------ DATA ROWS

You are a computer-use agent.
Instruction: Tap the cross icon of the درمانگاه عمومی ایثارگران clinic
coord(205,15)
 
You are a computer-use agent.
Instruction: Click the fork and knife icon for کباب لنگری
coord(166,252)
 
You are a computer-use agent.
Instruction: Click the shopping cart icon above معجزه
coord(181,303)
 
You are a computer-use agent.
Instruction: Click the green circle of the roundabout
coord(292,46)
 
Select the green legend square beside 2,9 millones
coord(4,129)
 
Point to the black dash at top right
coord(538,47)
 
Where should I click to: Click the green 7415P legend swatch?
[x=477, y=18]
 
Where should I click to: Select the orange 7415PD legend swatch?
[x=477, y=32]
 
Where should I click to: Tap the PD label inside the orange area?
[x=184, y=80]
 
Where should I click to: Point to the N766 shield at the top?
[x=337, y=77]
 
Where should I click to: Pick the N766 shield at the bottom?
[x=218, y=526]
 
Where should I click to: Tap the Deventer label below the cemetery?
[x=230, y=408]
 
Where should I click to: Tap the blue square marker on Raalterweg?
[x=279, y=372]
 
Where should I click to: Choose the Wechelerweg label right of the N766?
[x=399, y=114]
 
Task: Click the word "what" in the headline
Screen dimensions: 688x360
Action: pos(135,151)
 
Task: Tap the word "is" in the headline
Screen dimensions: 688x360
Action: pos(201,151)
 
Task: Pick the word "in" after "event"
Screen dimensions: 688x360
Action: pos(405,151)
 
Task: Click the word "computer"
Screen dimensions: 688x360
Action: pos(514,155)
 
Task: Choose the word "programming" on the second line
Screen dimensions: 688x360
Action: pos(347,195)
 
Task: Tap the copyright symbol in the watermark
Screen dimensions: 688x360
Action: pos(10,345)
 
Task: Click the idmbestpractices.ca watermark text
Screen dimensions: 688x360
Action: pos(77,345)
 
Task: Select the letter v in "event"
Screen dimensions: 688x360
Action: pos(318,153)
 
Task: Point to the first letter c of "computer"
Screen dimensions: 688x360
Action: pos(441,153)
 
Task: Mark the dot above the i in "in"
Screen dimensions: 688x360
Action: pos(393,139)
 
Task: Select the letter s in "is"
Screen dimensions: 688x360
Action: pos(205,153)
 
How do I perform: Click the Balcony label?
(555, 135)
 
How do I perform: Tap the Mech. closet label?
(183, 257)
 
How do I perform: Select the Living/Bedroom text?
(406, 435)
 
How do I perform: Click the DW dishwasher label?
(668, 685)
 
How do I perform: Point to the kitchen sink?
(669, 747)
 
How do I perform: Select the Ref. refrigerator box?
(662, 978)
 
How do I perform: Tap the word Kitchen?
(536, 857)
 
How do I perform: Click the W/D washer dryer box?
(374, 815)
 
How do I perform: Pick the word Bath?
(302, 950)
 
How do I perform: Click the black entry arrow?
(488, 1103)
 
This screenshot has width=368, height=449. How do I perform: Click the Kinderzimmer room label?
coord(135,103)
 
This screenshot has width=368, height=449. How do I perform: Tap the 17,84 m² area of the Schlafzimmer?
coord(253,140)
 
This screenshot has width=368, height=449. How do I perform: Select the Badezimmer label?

------------

**REQUIRED TASK:** Rewrite the lines from the one containing "Kinderzimmer room label?" through the final line, swapping "How do I perform" for "How would I carry out" and leaving everything else unchanged.

**SOLVED PROBLEM:**
This screenshot has width=368, height=449. How would I carry out: Click the Kinderzimmer room label?
coord(135,103)
 
This screenshot has width=368, height=449. How would I carry out: Tap the 17,84 m² area of the Schlafzimmer?
coord(253,140)
 
This screenshot has width=368, height=449. How would I carry out: Select the Badezimmer label?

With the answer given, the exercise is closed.